_RECORDS FOR THIS TASK:_
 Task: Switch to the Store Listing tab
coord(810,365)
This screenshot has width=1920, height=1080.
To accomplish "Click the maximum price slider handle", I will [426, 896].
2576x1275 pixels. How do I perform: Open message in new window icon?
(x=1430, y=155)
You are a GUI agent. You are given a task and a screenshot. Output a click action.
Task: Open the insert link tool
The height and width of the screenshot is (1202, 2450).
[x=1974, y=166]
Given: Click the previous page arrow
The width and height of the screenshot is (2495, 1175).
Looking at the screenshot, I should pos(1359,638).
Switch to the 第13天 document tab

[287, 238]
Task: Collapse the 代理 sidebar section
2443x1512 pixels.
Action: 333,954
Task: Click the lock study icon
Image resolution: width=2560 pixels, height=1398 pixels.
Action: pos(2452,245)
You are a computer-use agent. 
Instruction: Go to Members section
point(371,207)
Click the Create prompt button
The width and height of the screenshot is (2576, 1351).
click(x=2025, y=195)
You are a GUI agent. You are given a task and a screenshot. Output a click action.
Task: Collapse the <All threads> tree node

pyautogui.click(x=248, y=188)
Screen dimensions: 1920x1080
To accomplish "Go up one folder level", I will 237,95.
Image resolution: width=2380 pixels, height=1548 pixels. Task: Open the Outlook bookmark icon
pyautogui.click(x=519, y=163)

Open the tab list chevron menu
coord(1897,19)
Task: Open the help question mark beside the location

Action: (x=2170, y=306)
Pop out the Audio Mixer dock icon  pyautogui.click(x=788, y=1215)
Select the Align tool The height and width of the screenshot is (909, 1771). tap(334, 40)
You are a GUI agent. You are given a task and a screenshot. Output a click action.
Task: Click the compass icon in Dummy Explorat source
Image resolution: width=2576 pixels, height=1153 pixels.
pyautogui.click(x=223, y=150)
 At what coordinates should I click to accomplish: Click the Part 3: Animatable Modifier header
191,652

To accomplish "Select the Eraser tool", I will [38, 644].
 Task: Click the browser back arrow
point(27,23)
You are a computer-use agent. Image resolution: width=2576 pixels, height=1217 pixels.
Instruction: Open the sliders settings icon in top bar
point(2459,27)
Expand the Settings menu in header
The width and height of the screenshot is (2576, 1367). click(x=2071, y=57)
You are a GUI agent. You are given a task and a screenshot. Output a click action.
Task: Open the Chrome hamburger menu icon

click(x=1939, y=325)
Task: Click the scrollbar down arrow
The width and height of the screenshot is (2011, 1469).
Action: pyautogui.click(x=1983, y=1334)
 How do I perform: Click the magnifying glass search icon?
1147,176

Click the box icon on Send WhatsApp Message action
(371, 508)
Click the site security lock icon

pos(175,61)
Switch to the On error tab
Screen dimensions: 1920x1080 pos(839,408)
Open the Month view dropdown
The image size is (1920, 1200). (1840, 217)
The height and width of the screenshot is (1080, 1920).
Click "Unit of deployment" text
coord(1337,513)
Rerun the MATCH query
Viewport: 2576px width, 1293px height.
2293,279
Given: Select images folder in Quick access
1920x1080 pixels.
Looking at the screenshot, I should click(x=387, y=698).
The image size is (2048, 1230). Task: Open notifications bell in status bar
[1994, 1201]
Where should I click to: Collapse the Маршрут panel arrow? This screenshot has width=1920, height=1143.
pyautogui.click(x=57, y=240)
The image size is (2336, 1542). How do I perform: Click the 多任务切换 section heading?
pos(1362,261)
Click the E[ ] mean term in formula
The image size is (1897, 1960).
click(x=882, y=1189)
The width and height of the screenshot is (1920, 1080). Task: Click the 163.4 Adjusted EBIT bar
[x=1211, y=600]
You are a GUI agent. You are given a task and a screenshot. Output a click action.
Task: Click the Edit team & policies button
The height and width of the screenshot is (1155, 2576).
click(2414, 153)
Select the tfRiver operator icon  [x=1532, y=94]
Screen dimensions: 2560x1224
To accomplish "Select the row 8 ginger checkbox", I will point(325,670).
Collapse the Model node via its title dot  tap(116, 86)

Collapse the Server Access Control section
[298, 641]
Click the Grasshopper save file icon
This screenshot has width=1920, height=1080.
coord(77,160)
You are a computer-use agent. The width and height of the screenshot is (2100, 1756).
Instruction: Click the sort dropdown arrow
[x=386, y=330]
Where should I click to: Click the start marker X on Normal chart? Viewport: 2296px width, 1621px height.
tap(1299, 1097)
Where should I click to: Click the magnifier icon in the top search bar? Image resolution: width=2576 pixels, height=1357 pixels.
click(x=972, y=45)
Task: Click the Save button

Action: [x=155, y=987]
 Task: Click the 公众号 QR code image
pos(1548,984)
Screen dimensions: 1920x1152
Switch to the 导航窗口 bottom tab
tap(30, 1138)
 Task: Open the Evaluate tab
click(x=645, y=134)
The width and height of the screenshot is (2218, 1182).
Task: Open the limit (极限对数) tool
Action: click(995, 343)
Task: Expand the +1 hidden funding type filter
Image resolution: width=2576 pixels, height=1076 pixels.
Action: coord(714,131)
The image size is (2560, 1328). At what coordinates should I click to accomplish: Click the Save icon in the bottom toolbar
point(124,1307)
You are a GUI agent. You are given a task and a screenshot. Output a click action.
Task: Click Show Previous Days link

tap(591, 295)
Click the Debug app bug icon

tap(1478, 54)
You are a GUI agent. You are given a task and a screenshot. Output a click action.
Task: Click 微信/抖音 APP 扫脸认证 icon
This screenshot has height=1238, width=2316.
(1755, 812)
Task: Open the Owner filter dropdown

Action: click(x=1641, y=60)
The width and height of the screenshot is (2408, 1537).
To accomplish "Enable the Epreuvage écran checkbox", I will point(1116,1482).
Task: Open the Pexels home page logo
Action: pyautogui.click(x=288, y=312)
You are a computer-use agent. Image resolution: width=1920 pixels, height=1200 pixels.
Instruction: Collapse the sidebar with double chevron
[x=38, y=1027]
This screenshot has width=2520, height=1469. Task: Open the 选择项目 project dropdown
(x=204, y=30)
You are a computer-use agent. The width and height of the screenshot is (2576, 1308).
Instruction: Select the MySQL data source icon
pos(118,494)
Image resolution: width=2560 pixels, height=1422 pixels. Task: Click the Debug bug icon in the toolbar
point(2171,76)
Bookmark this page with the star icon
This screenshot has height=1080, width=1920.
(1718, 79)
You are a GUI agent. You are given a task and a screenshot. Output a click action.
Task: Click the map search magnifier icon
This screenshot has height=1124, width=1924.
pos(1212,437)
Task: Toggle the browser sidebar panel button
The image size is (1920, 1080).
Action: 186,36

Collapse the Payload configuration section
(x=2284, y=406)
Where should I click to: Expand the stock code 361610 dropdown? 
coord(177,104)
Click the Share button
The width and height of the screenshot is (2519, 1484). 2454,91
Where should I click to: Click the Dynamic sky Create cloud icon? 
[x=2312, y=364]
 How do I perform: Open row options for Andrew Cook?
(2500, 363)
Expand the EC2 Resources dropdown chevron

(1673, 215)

_WHAT TO WORK ON:_
Restate each of the records exactly, leaving nothing out.

_TASK ANSWER:_
 Task: Switch to the Store Listing tab
coord(810,365)
This screenshot has width=1920, height=1080.
To accomplish "Click the maximum price slider handle", I will [426, 896].
2576x1275 pixels. How do I perform: Open message in new window icon?
(x=1430, y=155)
You are a GUI agent. You are given a task and a screenshot. Output a click action.
Task: Open the insert link tool
The height and width of the screenshot is (1202, 2450).
[x=1974, y=166]
Given: Click the previous page arrow
The width and height of the screenshot is (2495, 1175).
Looking at the screenshot, I should pos(1359,638).
Switch to the 第13天 document tab

[287, 238]
Task: Collapse the 代理 sidebar section
2443x1512 pixels.
Action: 333,954
Task: Click the lock study icon
Image resolution: width=2560 pixels, height=1398 pixels.
Action: pos(2452,245)
You are a computer-use agent. 
Instruction: Go to Members section
point(371,207)
Click the Create prompt button
The width and height of the screenshot is (2576, 1351).
click(x=2025, y=195)
You are a GUI agent. You are given a task and a screenshot. Output a click action.
Task: Collapse the <All threads> tree node

pyautogui.click(x=248, y=188)
Screen dimensions: 1920x1080
To accomplish "Go up one folder level", I will 237,95.
Image resolution: width=2380 pixels, height=1548 pixels. Task: Open the Outlook bookmark icon
pyautogui.click(x=519, y=163)

Open the tab list chevron menu
coord(1897,19)
Task: Open the help question mark beside the location

Action: (x=2170, y=306)
Pop out the Audio Mixer dock icon  pyautogui.click(x=788, y=1215)
Select the Align tool The height and width of the screenshot is (909, 1771). tap(334, 40)
You are a GUI agent. You are given a task and a screenshot. Output a click action.
Task: Click the compass icon in Dummy Explorat source
Image resolution: width=2576 pixels, height=1153 pixels.
pyautogui.click(x=223, y=150)
 At what coordinates should I click to accomplish: Click the Part 3: Animatable Modifier header
191,652

To accomplish "Select the Eraser tool", I will [38, 644].
 Task: Click the browser back arrow
point(27,23)
You are a computer-use agent. Image resolution: width=2576 pixels, height=1217 pixels.
Instruction: Open the sliders settings icon in top bar
point(2459,27)
Expand the Settings menu in header
The width and height of the screenshot is (2576, 1367). click(x=2071, y=57)
You are a GUI agent. You are given a task and a screenshot. Output a click action.
Task: Open the Chrome hamburger menu icon

click(x=1939, y=325)
Task: Click the scrollbar down arrow
The width and height of the screenshot is (2011, 1469).
Action: pyautogui.click(x=1983, y=1334)
 How do I perform: Click the magnifying glass search icon?
1147,176

Click the box icon on Send WhatsApp Message action
(371, 508)
Click the site security lock icon

pos(175,61)
Switch to the On error tab
Screen dimensions: 1920x1080 pos(839,408)
Open the Month view dropdown
The image size is (1920, 1200). (1840, 217)
The height and width of the screenshot is (1080, 1920).
Click "Unit of deployment" text
coord(1337,513)
Rerun the MATCH query
Viewport: 2576px width, 1293px height.
2293,279
Given: Select images folder in Quick access
1920x1080 pixels.
Looking at the screenshot, I should click(x=387, y=698).
The image size is (2048, 1230). Task: Open notifications bell in status bar
[1994, 1201]
Where should I click to: Collapse the Маршрут panel arrow? This screenshot has width=1920, height=1143.
pyautogui.click(x=57, y=240)
The image size is (2336, 1542). How do I perform: Click the 多任务切换 section heading?
pos(1362,261)
Click the E[ ] mean term in formula
The image size is (1897, 1960).
click(x=882, y=1189)
The width and height of the screenshot is (1920, 1080). Task: Click the 163.4 Adjusted EBIT bar
[x=1211, y=600]
You are a GUI agent. You are given a task and a screenshot. Output a click action.
Task: Click the Edit team & policies button
The height and width of the screenshot is (1155, 2576).
click(2414, 153)
Select the tfRiver operator icon  [x=1532, y=94]
Screen dimensions: 2560x1224
To accomplish "Select the row 8 ginger checkbox", I will point(325,670).
Collapse the Model node via its title dot  tap(116, 86)

Collapse the Server Access Control section
[298, 641]
Click the Grasshopper save file icon
This screenshot has width=1920, height=1080.
coord(77,160)
You are a computer-use agent. The width and height of the screenshot is (2100, 1756).
Instruction: Click the sort dropdown arrow
[x=386, y=330]
Where should I click to: Click the start marker X on Normal chart? Viewport: 2296px width, 1621px height.
tap(1299, 1097)
Where should I click to: Click the magnifier icon in the top search bar? Image resolution: width=2576 pixels, height=1357 pixels.
click(x=972, y=45)
Task: Click the Save button

Action: [x=155, y=987]
 Task: Click the 公众号 QR code image
pos(1548,984)
Screen dimensions: 1920x1152
Switch to the 导航窗口 bottom tab
tap(30, 1138)
 Task: Open the Evaluate tab
click(x=645, y=134)
The width and height of the screenshot is (2218, 1182).
Task: Open the limit (极限对数) tool
Action: click(995, 343)
Task: Expand the +1 hidden funding type filter
Image resolution: width=2576 pixels, height=1076 pixels.
Action: coord(714,131)
The image size is (2560, 1328). At what coordinates should I click to accomplish: Click the Save icon in the bottom toolbar
point(124,1307)
You are a GUI agent. You are given a task and a screenshot. Output a click action.
Task: Click Show Previous Days link

tap(591, 295)
Click the Debug app bug icon

tap(1478, 54)
You are a GUI agent. You are given a task and a screenshot. Output a click action.
Task: Click 微信/抖音 APP 扫脸认证 icon
This screenshot has height=1238, width=2316.
(1755, 812)
Task: Open the Owner filter dropdown

Action: click(x=1641, y=60)
The width and height of the screenshot is (2408, 1537).
To accomplish "Enable the Epreuvage écran checkbox", I will point(1116,1482).
Task: Open the Pexels home page logo
Action: pyautogui.click(x=288, y=312)
You are a computer-use agent. Image resolution: width=1920 pixels, height=1200 pixels.
Instruction: Collapse the sidebar with double chevron
[x=38, y=1027]
This screenshot has width=2520, height=1469. Task: Open the 选择项目 project dropdown
(x=204, y=30)
You are a computer-use agent. The width and height of the screenshot is (2576, 1308).
Instruction: Select the MySQL data source icon
pos(118,494)
Image resolution: width=2560 pixels, height=1422 pixels. Task: Click the Debug bug icon in the toolbar
point(2171,76)
Bookmark this page with the star icon
This screenshot has height=1080, width=1920.
(1718, 79)
You are a GUI agent. You are given a task and a screenshot. Output a click action.
Task: Click the map search magnifier icon
This screenshot has height=1124, width=1924.
pos(1212,437)
Task: Toggle the browser sidebar panel button
The image size is (1920, 1080).
Action: 186,36

Collapse the Payload configuration section
(x=2284, y=406)
Where should I click to: Expand the stock code 361610 dropdown? 
coord(177,104)
Click the Share button
The width and height of the screenshot is (2519, 1484). 2454,91
Where should I click to: Click the Dynamic sky Create cloud icon? 
[x=2312, y=364]
 How do I perform: Open row options for Andrew Cook?
(2500, 363)
Expand the EC2 Resources dropdown chevron

(1673, 215)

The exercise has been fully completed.